The need for oesophageal dilation is indicative of poor swallowing outcomes following TL. Seven patients (26%) within this study required oesophageal dilation following TL which is similar to rates in other series (22.8–29.2%) [23, 24]. We observed that a higher proportion of patients within the PMMF group required oesophageal dilation, a finding also observed by Nguyen et al. [12]. PMMF closure is effective in reducing PCF rates following salvage TL as it supports less healthy previously irradiated tissue which is often tightly opposed. However, following TL, a PMMF is used as an overlay flap and therefore, it does not increase neopharyngeal diameter. This may explain why it has been noted to be associated with an increased need for oesophageal dilation following TL. Oesophageal dilation can be an effective procedure for patients with neopharyngeal strictures following TL and dilation significantly improves dysphagia following TL in this cohort [25]. However, oesophageal dilation exposes the patient to general anaesthesia and the risk of oesophageal perforation. The benefit associated with oesophageal dilation is often temporary. A significant proportion of patients require repeat oesophageal dilation with 43% of patients who undergo oesophageal dilation once requiring the procedure on more than 3 occasions [23]. This means these patients often undergo repeat exposure to the risks associated with general anaesthesia, the risk of oesophageal perforation and incurring significant healthcare-associated costs both to the patient and hospitals. This again supports the usage of FF pharyngeal closure of PMMF following TL.

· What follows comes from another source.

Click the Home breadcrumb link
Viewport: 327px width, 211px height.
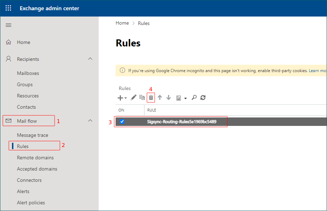pos(122,23)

The present study has a number of limitations. First is the small study population which may lead to type 2 statistical errors. The small sample size was limited by two factors. Patients were limited to those operated on after 2014 as FF reconstruction was not performed prior to this within our institution. There has also been a marked reduction in the number of TL performed in the “chemoradiotherapy era” since publication of the VA Larynx and RTOG 91-11 trials with laryngeal preservation strategies now preferred when possible [2, 3]. Another limitation of the present study is its retrospective design which may lead to selection bias. Patients in the PC group were more likely to have undergone primary TL (with assumed healthy not previously irradiated tissue) which makes comparisons with the PMMF and FF groups challenging. The groups however were otherwise similar in all aspects. All but one patient in the PC group had additional treatment following surgery (either radiotherapy or chemoradiotherapy). Despite these limitations, this study is one of the first to evaluate dysphagia-specific QOL in patients following TL comparing patients by pharyngeal closure technique. Patient characteristics and outcomes were similar to rates observed within the literature making comparisons with the present literature and follow-up studies possible.

Conclusions

Our study demonstrated that superior dysphagia-specific QOL was associated with FF pharyngeal closure when compared with PC and PMMF pharyngeal closure following TL using a validated dysphagia-specific QOL measure. Inpatient LOS was observed to be lower among the FF group while operating time is not increased when performing a FF compared with PMMF within our institution. Morbidity and other functional outcomes between the 3 groups did not differ significantly. These findings suggest that with the availability of a surgeon trained in microvascular surgery FF pharyngeal closure following salvage TL should be recommended over PMMF for its clear benefit on dysphagia-specific QOL, reduced inpatient LOS and the lack of increased operating time. As a result, FF pharyngeal closure is now the standard practice within our institution following salvage TL.